03/07/2017 – 16h05
Ex-ministro estaria tentando obstruir investigação da Caixa
A Polícia Federal prendeu nesta segunda-feira o ex-ministro Geddel Vieira Lima, um dos mais próximos aliados do presidente Michel Temer. A ordem de prisão foi expedida pelo juiz Vallisney de Souza Oliveira, da 10ª Vara Federal a pedido do Ministério Público Federal e da própria Polícia Federal. Geddel é acusado de tentar impedir eventual acordo de delação premiada do ex-deputado Eduardo Cunha e do operador financeiro Lúcio Bolonha Funaro, ambos presos.
“O político tem agido para atrapalhar as investigações. O objetivo de Geddel seria evitar que o ex-presidente da Câmara, Eduardo Cunha, e o próprio Lúcio Funaro firmem acordo de colaboração com o Ministério Público Federal (MPF). Para isso, tem atuado no sentido de assegurar que ambos recebam vantagens indevidas, além de “monitorar” o comportamento do doleiro para constrangê-lo a não fechar o acordo”, diz nota da Procuradoria da República no Distrito Federal.
No pedido apresentado ao juiz, “foram citadas mensagens enviadas recentemente (entre os meses de maio e junho) por Geddel à esposa de Lúcio Funaro.
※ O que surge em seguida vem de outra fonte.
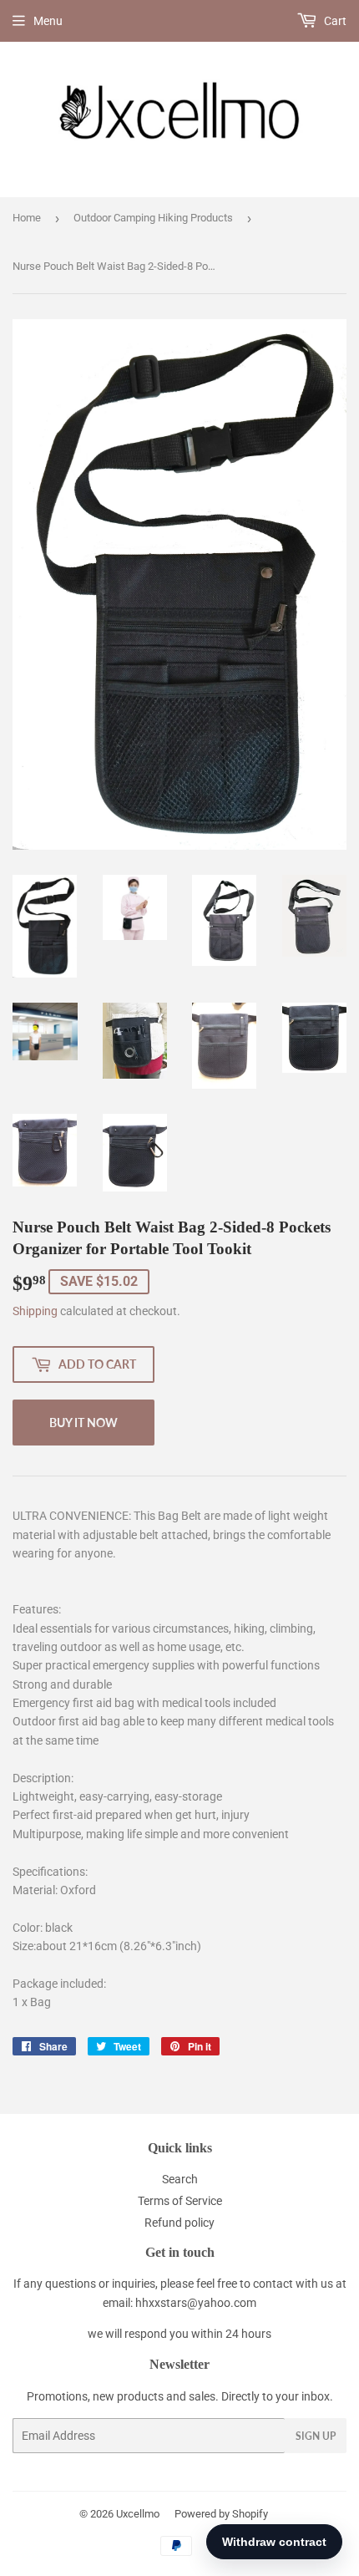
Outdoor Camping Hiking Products (153, 217)
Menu (48, 21)
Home (27, 217)
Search (180, 2179)
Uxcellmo (137, 2513)
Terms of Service (180, 2201)
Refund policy (179, 2222)
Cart (333, 21)
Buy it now (83, 1422)
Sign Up (316, 2436)
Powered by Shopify (221, 2513)
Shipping (35, 1311)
Para provar, tanto a existência desses contatos quanto a afirmação de que a iniciativa partiu do político, Funaro entregou à polícia cópias de diversas telas do aplicativo”, informa a Procuradoria da República.
Nas mensagens, Funaro identifica Geddel como “carainho”. Para o Ministério Público, ” os novos elementos deixam claro que Geddel continua agindo para obstruir a apuração dos crimes e ainda reforçam o perfil de alguém que reitera na prática criminosa”. Geddel foi preso em Salvador e deve ser transferido agora para Brasília.
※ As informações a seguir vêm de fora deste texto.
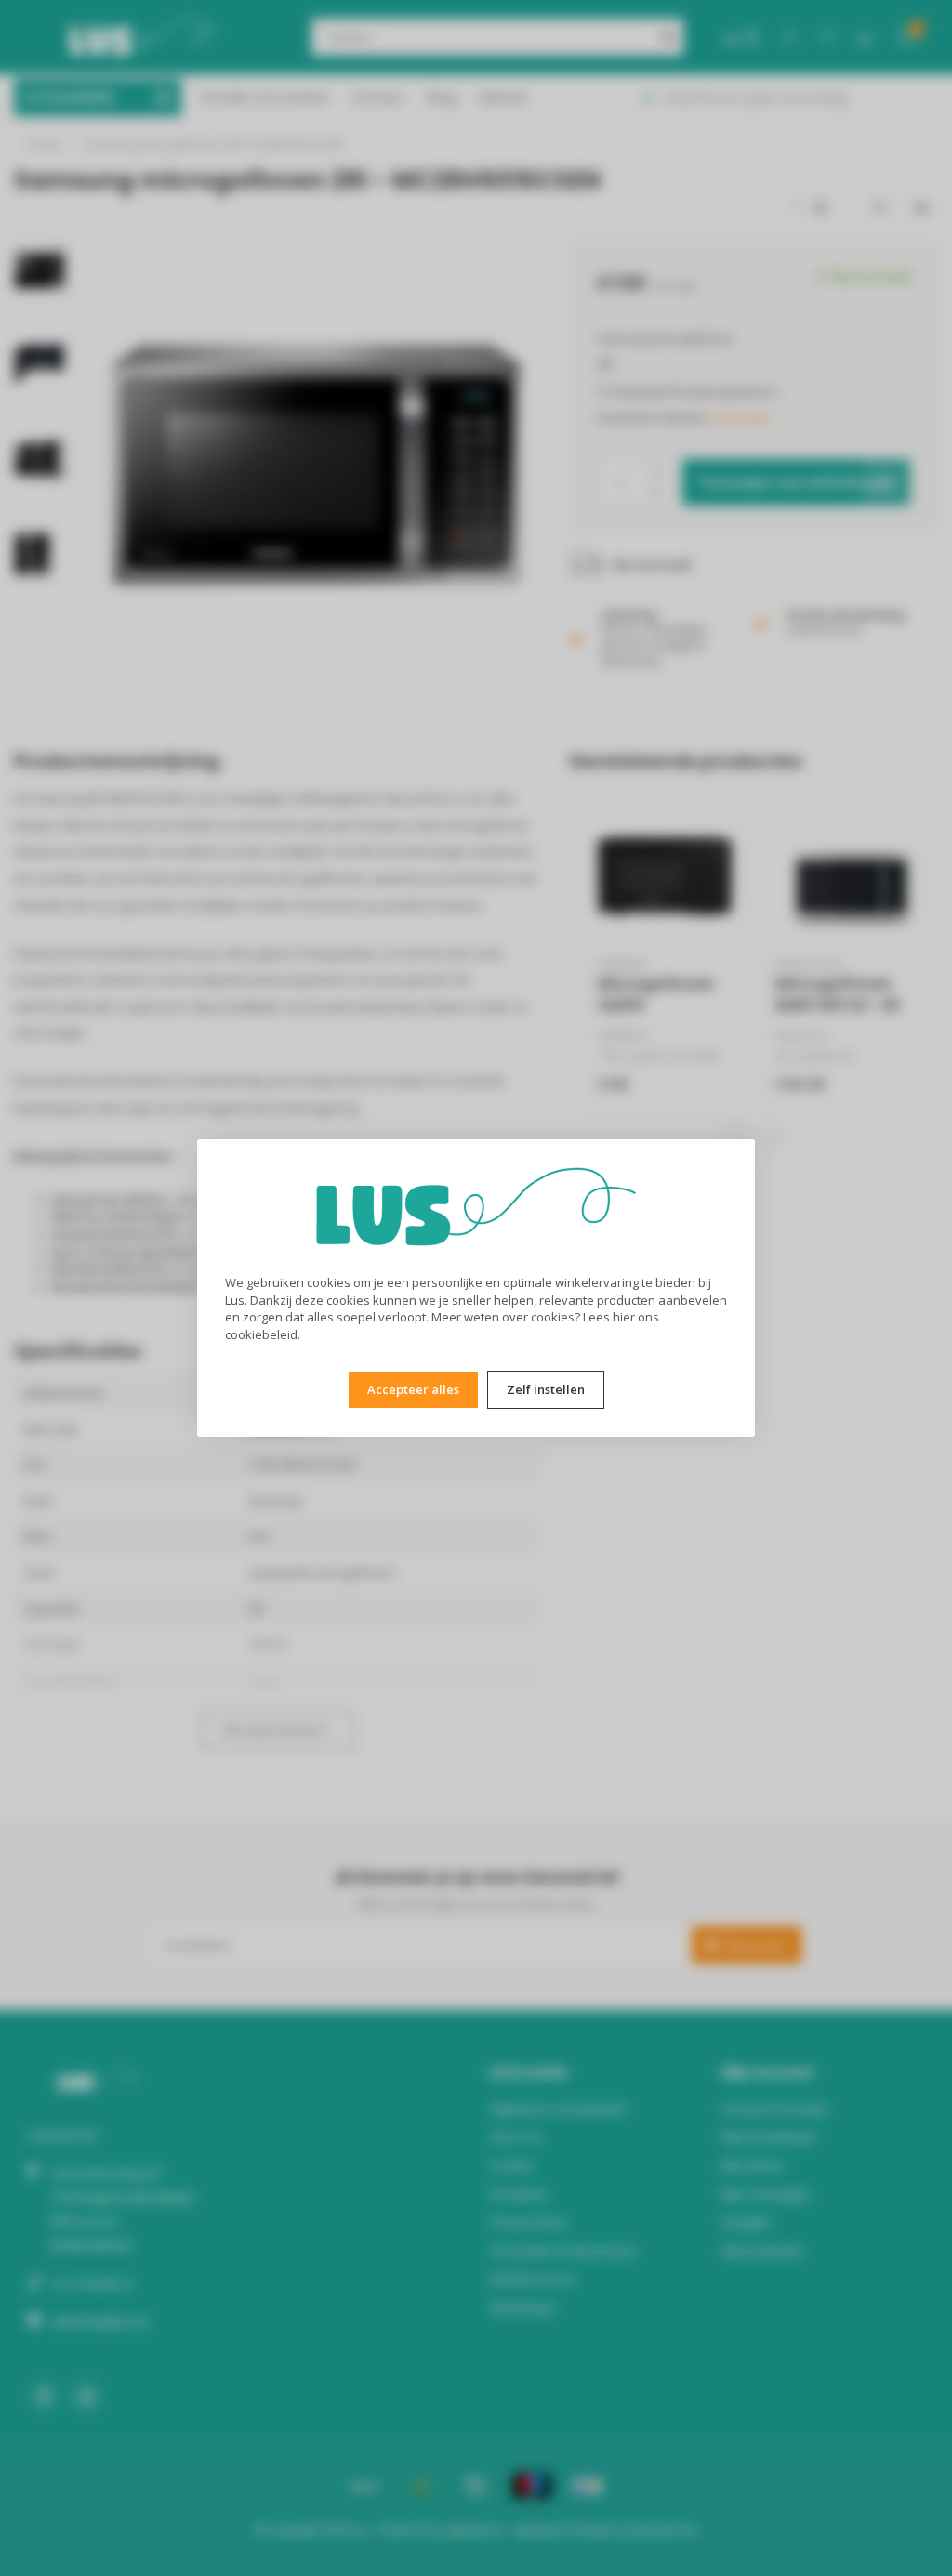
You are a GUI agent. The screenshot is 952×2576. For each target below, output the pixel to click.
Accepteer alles (413, 1389)
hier (624, 1316)
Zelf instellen (546, 1389)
Para os investigadores, os novos elementos deixam claro que Geddel continua agindo para obstruir a apuração dos crimes e ainda reforçam o perfil de alguém que reitera na prática criminosa. Por isso, eles pediram a prisão ” como medida cautelar de proteção da ordem pública e da ordem econômica contra novos crimes em série que possam ser executados pelo investigado”.
Com a prisão de Geddel, passam a ser cinco os presos preventivos no âmbito das investigações da Operação Sépsis Cui Bono. Já estão detidos os ex-presidentes da Câmara, Eduardo Cunha e Henrique Eduardo Alves, o doleiro Lúcio Funaro e André Luiz de Souza, todos apontados como integrantes da organização criminosa que agiu dentro da Caixa Econômica Federal (CEF). No caso de Cunha, Alves e Funaro, já existe uma ação penal em andamento. Os três são réus no processo que apurou o pagamento de propina em decorrência da liberação de recursos do FI-FGTS para a construção do Porto Maravilha, no Rio de Janeiro. Além deles, respondem à ação, Alexandre Margoto e Fábio Cleto.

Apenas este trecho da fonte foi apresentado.